### WHAT NEEDS TO BE DONE
The records below are to be reproduced word for word.
===== RECORDS TO PROCESS =====
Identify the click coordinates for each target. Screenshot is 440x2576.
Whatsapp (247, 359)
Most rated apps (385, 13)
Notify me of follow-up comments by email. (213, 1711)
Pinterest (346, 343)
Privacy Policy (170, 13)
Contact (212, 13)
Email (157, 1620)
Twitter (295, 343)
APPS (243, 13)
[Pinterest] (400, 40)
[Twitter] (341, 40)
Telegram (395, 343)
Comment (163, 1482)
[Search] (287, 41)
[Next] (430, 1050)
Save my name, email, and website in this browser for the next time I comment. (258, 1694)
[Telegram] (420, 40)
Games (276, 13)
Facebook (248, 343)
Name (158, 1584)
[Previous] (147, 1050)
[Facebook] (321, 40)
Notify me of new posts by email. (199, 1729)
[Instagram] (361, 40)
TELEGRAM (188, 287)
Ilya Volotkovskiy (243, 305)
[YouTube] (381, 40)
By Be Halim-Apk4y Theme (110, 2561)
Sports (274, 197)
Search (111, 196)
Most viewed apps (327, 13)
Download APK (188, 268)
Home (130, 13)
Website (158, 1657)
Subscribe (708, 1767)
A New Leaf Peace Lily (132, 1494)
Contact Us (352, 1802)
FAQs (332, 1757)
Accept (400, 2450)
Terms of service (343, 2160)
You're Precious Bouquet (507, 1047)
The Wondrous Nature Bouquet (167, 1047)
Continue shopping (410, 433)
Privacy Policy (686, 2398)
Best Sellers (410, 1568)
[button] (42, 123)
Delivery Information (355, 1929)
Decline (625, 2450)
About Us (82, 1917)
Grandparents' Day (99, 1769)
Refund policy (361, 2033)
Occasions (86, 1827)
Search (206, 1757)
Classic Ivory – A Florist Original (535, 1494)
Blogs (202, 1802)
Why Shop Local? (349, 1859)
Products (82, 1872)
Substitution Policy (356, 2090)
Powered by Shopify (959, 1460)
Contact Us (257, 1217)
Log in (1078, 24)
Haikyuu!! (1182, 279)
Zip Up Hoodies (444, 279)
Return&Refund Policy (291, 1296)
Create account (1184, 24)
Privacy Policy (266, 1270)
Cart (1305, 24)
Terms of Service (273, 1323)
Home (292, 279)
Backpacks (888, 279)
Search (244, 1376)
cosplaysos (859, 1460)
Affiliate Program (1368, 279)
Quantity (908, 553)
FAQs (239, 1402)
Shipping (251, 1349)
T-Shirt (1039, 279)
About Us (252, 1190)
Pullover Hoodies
=====
### EXPECTED OUTPUT
Identify the click coordinates for each target. Screenshot is 440x2576.
Whatsapp (247, 359)
Most rated apps (385, 13)
Notify me of follow-up comments by email. (213, 1711)
Pinterest (346, 343)
Privacy Policy (170, 13)
Contact (212, 13)
Email (157, 1620)
Twitter (295, 343)
APPS (243, 13)
[Pinterest] (400, 40)
[Twitter] (341, 40)
Telegram (395, 343)
Comment (163, 1482)
[Search] (287, 41)
[Next] (430, 1050)
Save my name, email, and website in this browser for the next time I comment. (258, 1694)
[Telegram] (420, 40)
Games (276, 13)
Facebook (248, 343)
Name (158, 1584)
[Previous] (147, 1050)
[Facebook] (321, 40)
Notify me of new posts by email. (199, 1729)
[Instagram] (361, 40)
TELEGRAM (188, 287)
Ilya Volotkovskiy (243, 305)
[YouTube] (381, 40)
By Be Halim-Apk4y Theme (110, 2561)
Sports (274, 197)
Search (111, 196)
Most viewed apps (327, 13)
Download APK (188, 268)
Home (130, 13)
Website (158, 1657)
Subscribe (708, 1767)
A New Leaf Peace Lily (132, 1494)
Contact Us (352, 1802)
FAQs (332, 1757)
Accept (400, 2450)
Terms of service (343, 2160)
You're Precious Bouquet (507, 1047)
The Wondrous Nature Bouquet (167, 1047)
Continue shopping (410, 433)
Privacy Policy (686, 2398)
Best Sellers (410, 1568)
[button] (42, 123)
Delivery Information (355, 1929)
Decline (625, 2450)
About Us (82, 1917)
Grandparents' Day (99, 1769)
Refund policy (361, 2033)
Occasions (86, 1827)
Search (206, 1757)
Classic Ivory – A Florist Original (535, 1494)
Blogs (202, 1802)
Why Shop Local? (349, 1859)
Products (82, 1872)
Substitution Policy (356, 2090)
Powered by Shopify (959, 1460)
Contact Us (257, 1217)
Log in (1078, 24)
Haikyuu!! (1182, 279)
Zip Up Hoodies (444, 279)
Return&Refund Policy (291, 1296)
Create account (1184, 24)
Privacy Policy (266, 1270)
Cart (1305, 24)
Terms of Service (273, 1323)
Home (292, 279)
Backpacks (888, 279)
Search (244, 1376)
cosplaysos (859, 1460)
Affiliate Program (1368, 279)
Quantity (908, 553)
FAQs (239, 1402)
Shipping (251, 1349)
T-Shirt (1039, 279)
About Us (252, 1190)
Pullover Hoodies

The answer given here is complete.